Labor Agency: 15 Passengers Hurt Because Untrained Engineer Was Speeding

State officials have fined Tiny Town $30,500 after investigators found a volunteer was driving a miniature train as much as five times its normal speed limit when it derailed, injuring 15 people on Aug. 11.

The Department of Labor & Employment investigation said while the train was initially reported as a derailment, the investigation concluded that the accident was actually a lay-over, meaning the train tipped over on its side. The train engine and five train cars tipped over. The sixth car, a caboose, remained upright and on the track, according to the report.

Witnesses said the locomotive entered a curve at the park going between 12 and 17 mph, while the normal speed limit for trains was 3 mph to 4 mph, according to the investigation.

Train engineer Richard Messer told investigators he knew he needed to slow down for an upcoming curve. He said he thought he hit the engine brakes and rather than stopping, the train started to speed up. Messer said he panicked and kept pushing the controls in the wrong direction.

Messer told investigators he was a volunteer and this was his second season operating a train and his first season operating the steam locomotive #10. He said he was trained one day a week over a one-month period and that he had operated the #10 about 30 times around the track. Inspector Ewald reviewed the training records provided by Tiny Town and found that the records did not document that Messer had received training to operate any steam locomotive. Tiny Town's head engineer and general manager told investigators the Messer was trained, but the paperwork was not updated.

The section of track where the accident occurred is a newer section of track installed in 2008. The report said no obstructions were found on the train tracks and there were no marks to indicate that any of the wheels and axels locked up.

The investigation concluded the accident was caused by operator error. Contributing factors were lack of adequate training and the absence of labels on all of the controls, the report said.
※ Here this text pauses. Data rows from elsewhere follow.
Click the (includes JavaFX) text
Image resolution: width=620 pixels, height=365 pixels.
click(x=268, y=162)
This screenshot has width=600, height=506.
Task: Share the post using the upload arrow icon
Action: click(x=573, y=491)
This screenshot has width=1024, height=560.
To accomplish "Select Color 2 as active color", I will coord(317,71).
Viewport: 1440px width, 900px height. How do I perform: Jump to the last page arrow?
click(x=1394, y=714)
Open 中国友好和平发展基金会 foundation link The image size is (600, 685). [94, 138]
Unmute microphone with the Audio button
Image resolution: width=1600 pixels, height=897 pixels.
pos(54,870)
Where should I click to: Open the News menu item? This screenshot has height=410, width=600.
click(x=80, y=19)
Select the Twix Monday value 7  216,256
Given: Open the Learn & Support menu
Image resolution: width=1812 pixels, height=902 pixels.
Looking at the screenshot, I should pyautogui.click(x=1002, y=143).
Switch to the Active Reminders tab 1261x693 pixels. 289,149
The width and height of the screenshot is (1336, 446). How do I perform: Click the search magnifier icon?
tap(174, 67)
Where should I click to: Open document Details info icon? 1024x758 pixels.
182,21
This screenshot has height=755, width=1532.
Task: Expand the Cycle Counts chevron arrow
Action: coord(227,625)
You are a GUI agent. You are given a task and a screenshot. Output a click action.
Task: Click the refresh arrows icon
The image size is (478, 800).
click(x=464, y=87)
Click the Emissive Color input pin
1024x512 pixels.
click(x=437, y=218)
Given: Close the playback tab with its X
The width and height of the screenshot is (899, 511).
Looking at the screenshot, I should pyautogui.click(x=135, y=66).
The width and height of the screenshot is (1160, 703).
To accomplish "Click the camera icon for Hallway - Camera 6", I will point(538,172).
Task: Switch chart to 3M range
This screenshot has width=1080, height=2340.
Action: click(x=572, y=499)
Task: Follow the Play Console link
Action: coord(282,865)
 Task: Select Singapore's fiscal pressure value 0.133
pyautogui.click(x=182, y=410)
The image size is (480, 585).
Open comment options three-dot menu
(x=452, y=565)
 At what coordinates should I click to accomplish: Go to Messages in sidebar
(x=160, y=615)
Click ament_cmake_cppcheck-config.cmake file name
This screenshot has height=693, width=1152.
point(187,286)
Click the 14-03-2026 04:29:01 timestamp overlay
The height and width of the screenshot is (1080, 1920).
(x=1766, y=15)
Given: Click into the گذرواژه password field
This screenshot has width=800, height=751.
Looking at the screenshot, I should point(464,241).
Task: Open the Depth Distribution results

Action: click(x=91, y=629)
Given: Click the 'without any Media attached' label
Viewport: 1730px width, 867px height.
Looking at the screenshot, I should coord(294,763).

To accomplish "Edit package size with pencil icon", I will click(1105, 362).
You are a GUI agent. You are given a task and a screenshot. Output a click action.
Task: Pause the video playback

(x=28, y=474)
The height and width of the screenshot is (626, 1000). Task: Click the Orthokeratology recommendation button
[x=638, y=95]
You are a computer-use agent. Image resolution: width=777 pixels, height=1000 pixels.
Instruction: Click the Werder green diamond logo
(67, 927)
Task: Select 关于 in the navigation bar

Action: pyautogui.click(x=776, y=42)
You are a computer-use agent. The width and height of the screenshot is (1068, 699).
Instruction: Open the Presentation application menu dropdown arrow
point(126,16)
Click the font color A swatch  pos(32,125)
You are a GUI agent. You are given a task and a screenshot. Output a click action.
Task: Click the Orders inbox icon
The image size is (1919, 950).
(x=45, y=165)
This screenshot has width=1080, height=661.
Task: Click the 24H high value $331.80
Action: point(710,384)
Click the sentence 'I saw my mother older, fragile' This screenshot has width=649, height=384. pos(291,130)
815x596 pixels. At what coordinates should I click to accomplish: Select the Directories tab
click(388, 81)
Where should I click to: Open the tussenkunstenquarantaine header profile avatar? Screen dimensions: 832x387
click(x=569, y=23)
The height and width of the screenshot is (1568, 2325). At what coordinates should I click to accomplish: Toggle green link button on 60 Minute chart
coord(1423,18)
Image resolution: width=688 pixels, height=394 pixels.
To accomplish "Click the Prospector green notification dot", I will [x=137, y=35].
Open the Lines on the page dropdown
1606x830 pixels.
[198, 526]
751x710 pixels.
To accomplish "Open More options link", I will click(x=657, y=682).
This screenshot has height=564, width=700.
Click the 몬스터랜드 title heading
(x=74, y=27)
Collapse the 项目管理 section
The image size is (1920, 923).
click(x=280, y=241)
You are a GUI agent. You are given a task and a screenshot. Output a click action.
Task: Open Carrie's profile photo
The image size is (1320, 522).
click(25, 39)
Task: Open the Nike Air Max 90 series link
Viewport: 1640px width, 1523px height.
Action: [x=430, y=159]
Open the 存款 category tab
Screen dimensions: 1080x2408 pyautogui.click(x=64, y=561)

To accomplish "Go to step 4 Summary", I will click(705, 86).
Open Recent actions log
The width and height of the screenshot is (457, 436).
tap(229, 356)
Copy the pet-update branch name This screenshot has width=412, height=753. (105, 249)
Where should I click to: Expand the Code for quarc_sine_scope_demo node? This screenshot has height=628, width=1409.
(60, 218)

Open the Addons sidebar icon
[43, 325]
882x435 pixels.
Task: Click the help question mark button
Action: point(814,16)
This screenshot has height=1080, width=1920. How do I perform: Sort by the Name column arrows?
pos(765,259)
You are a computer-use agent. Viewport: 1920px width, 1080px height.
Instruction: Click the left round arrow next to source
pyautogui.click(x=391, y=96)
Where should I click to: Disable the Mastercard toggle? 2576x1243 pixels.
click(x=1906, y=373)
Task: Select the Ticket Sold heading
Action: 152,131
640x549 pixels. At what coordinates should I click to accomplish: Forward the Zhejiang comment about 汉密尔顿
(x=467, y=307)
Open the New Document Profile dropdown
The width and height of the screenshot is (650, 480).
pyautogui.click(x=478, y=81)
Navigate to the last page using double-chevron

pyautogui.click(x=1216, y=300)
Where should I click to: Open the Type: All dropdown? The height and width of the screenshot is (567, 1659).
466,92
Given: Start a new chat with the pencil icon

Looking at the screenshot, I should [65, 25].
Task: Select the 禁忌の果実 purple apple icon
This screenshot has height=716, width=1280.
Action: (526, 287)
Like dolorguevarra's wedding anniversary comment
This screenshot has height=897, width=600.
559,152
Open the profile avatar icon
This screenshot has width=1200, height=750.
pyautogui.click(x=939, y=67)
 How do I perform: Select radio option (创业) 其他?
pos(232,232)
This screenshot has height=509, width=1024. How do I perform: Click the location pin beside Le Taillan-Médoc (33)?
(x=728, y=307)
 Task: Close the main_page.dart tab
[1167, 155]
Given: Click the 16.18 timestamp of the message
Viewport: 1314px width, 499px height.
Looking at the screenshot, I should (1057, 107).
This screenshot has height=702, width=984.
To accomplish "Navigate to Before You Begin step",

None of the controls on the train were labeled, the investigator. He pointed out in the report that at the time of the locomotive’s manufacture in 1992, there wasn’t a requirement that controls be labeled. The requirement that all controls be labeled in English was first issued in 2003.

"Tiny Town allowed an untrained person to operate the No. 10 steam locomotive on thirty ride cycles," Susan DeMeules, program manager for the agency's Oil and Safety Division, wrote in the report. "OPS is assessing a fine of $30,000 ($1,000 per occasion)."

OPS also fined Tiny Town $500 for not having documented training of emergency and safety procedures.

To start running the trains again, Tiny Town must pay $30,500, submit procedures to ensure that ride operators have received adequate training, locomotives and cars must be certified safe by a third party and levers on all of the locomotives must be clearly marked.

7NEWS contacted a manager at Tiny Town and was told no one would be commenting until the owners had a chance to read through all of the documents.